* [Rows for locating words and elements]
━━━━━━━━━━━━━━━━

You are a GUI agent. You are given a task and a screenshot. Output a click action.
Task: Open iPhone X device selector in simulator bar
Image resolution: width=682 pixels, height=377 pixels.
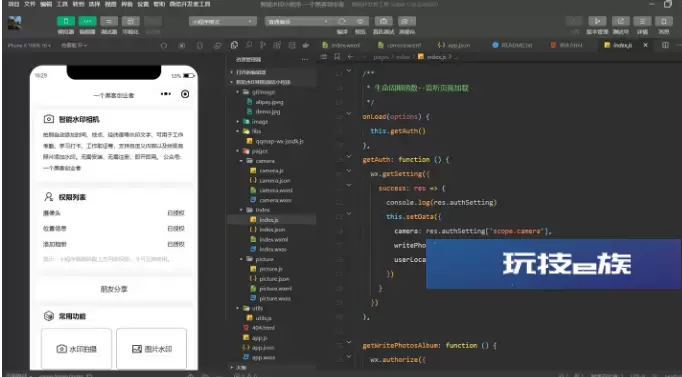(29, 45)
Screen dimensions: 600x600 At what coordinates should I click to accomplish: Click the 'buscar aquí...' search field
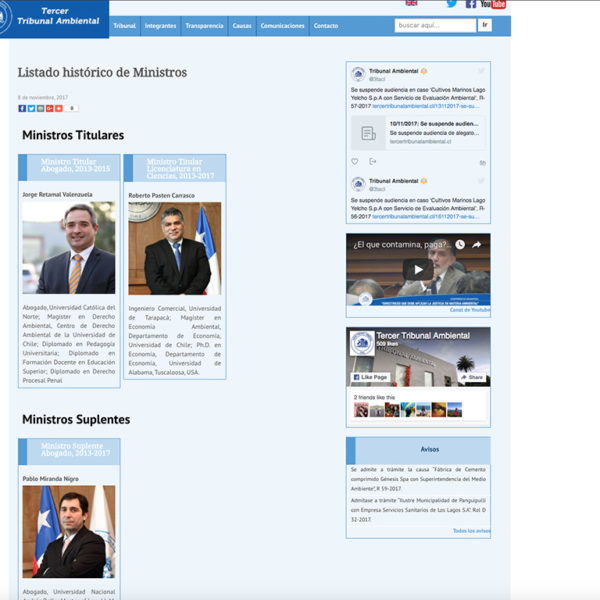(434, 25)
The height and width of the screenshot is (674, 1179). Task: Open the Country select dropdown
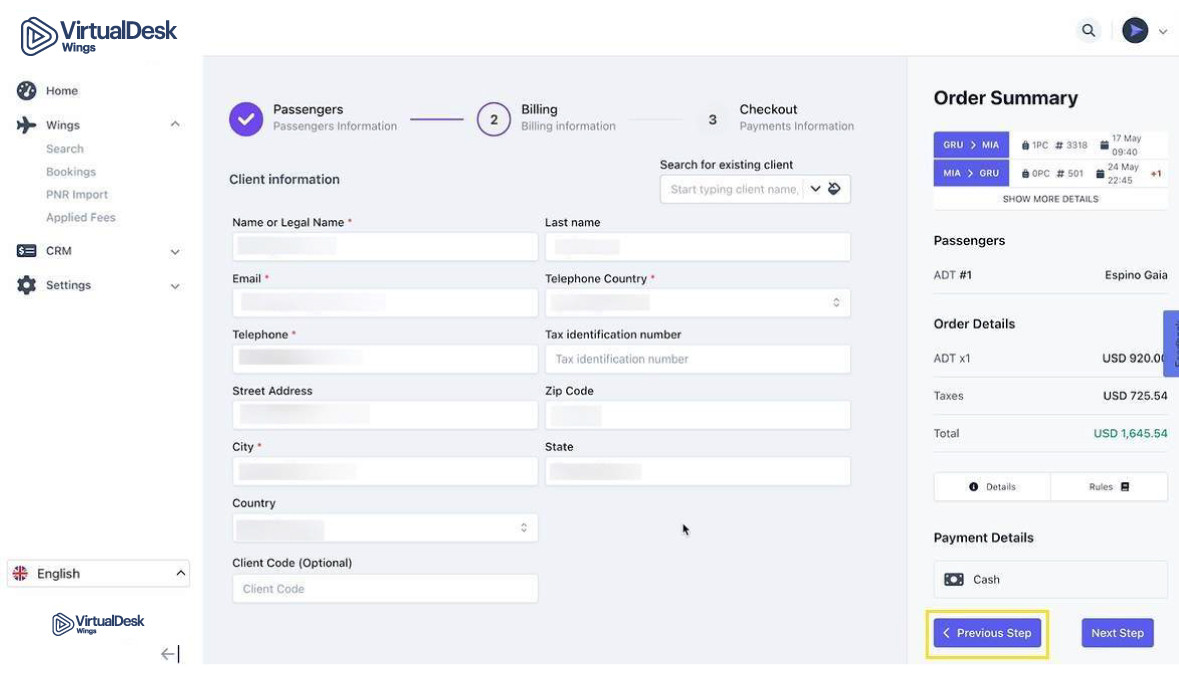385,528
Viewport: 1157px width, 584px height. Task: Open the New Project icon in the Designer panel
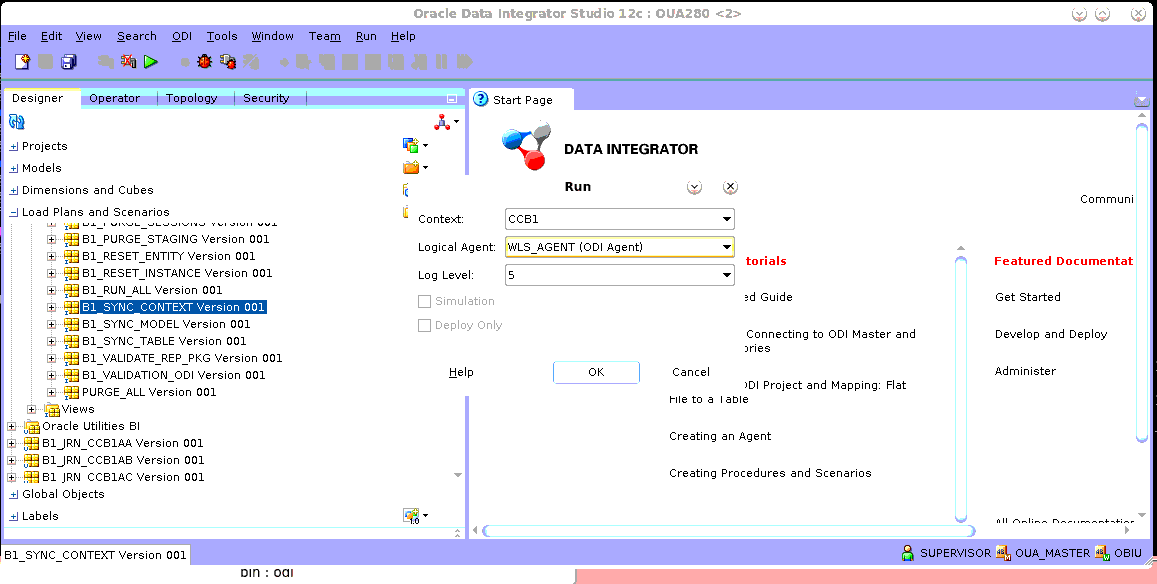tap(412, 145)
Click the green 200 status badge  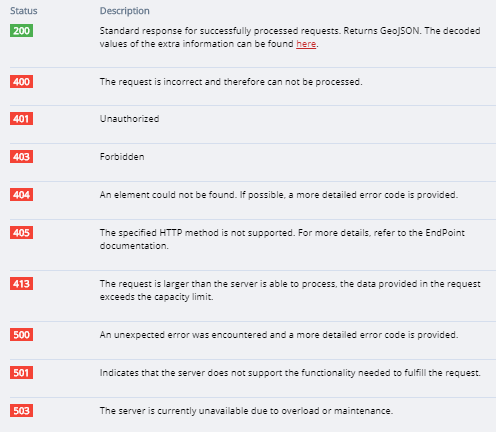pos(21,31)
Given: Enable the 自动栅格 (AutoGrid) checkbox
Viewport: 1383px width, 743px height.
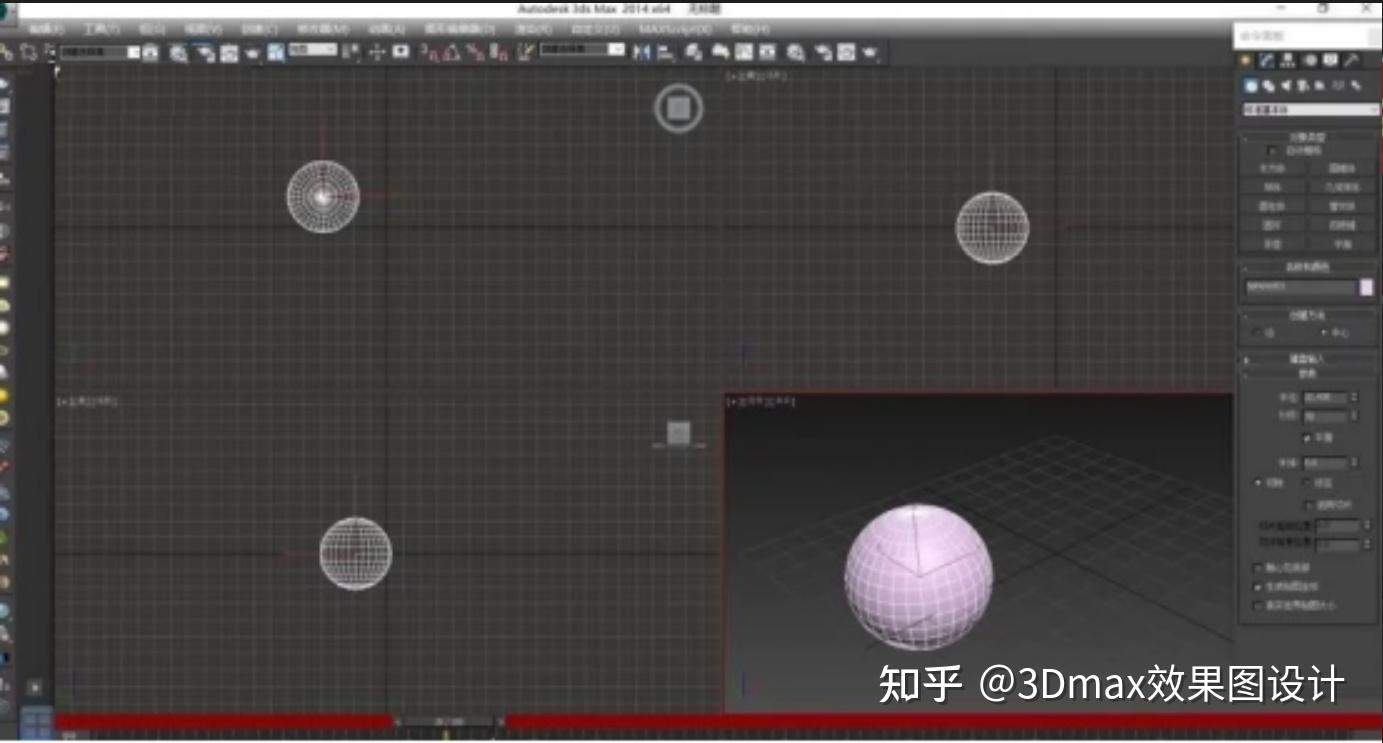Looking at the screenshot, I should coord(1272,151).
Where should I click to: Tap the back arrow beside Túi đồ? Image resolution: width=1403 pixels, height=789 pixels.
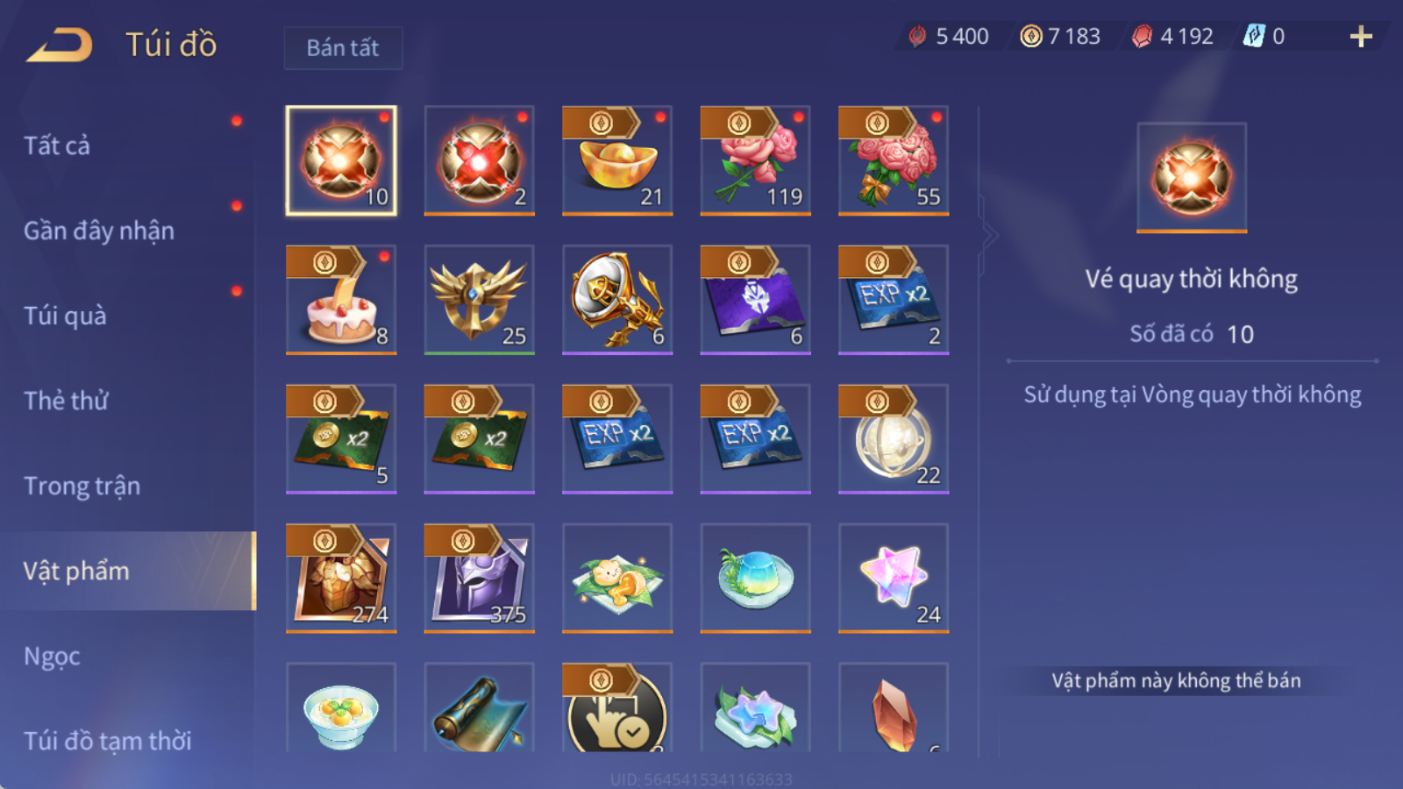(59, 45)
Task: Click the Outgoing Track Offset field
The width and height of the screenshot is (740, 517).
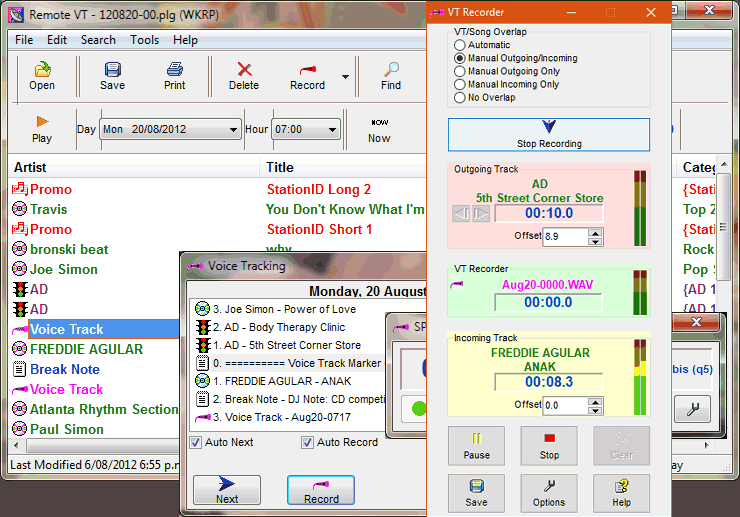Action: [565, 237]
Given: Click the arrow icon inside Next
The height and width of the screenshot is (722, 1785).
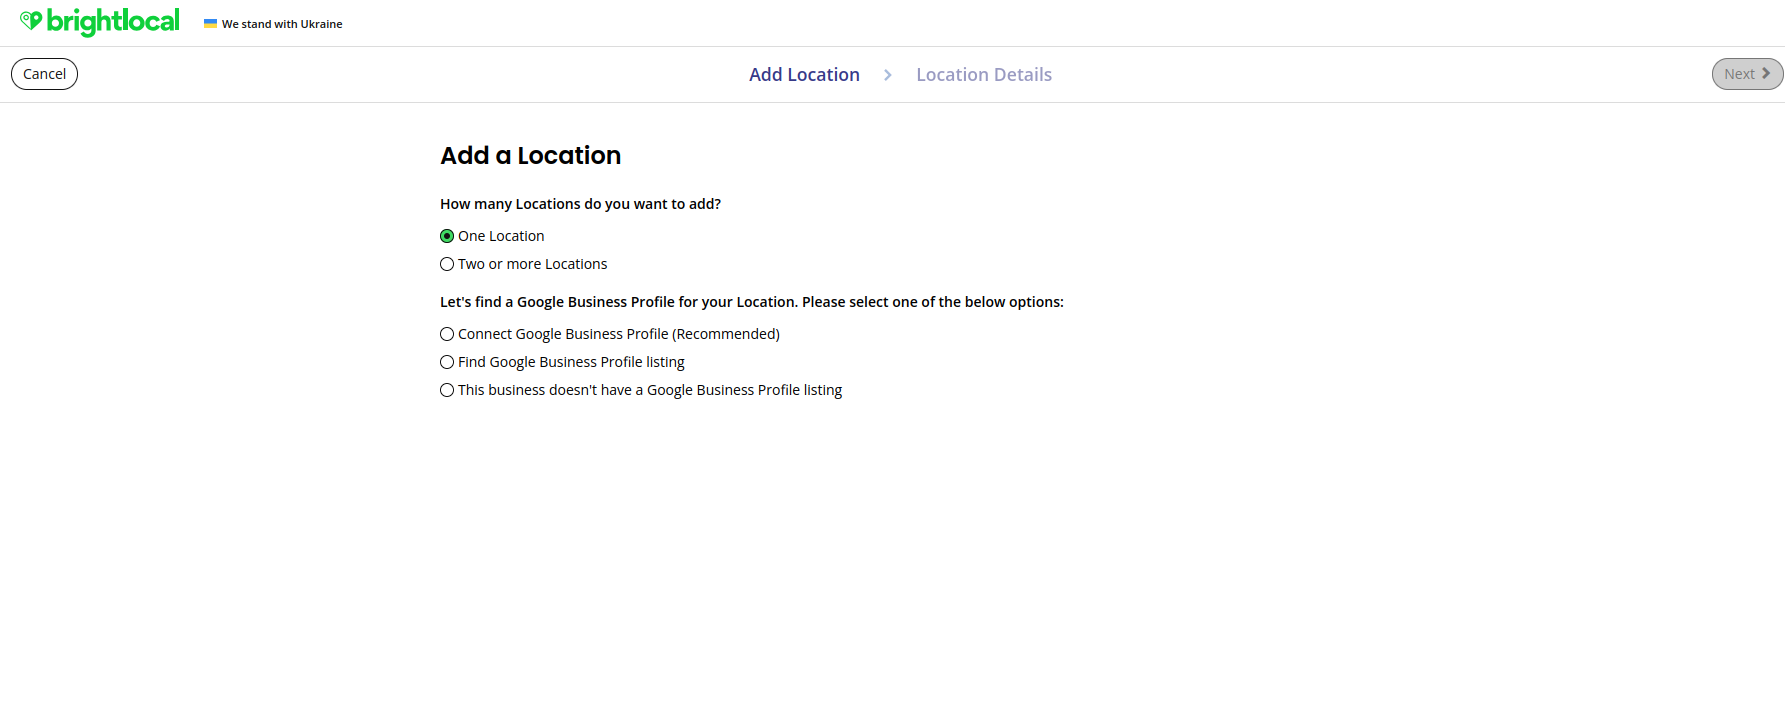Looking at the screenshot, I should (1766, 73).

━━━━━━━━━━━━━━━━

* [Short task] Format the rows as a two-column CSV headed instruction and location, with one CSV line per row giving its text and its answer, each in a single quoted field with line breaks replaced by spaces and the pictures left out. Begin at the line that contains "Where should I" and continue through the end of the rows.

* [Exercise result]
instruction,location
"Where should I click to: Tap the back arrow beside Túi đồ? Image resolution: width=1403 pixels, height=789 pixels.","(59, 45)"
"Task: Click the Outgoing Track Offset field The width and height of the screenshot is (740, 517).","Action: [565, 237]"
"Given: Click the arrow icon inside Next The height and width of the screenshot is (722, 1785).","Looking at the screenshot, I should (1766, 73)."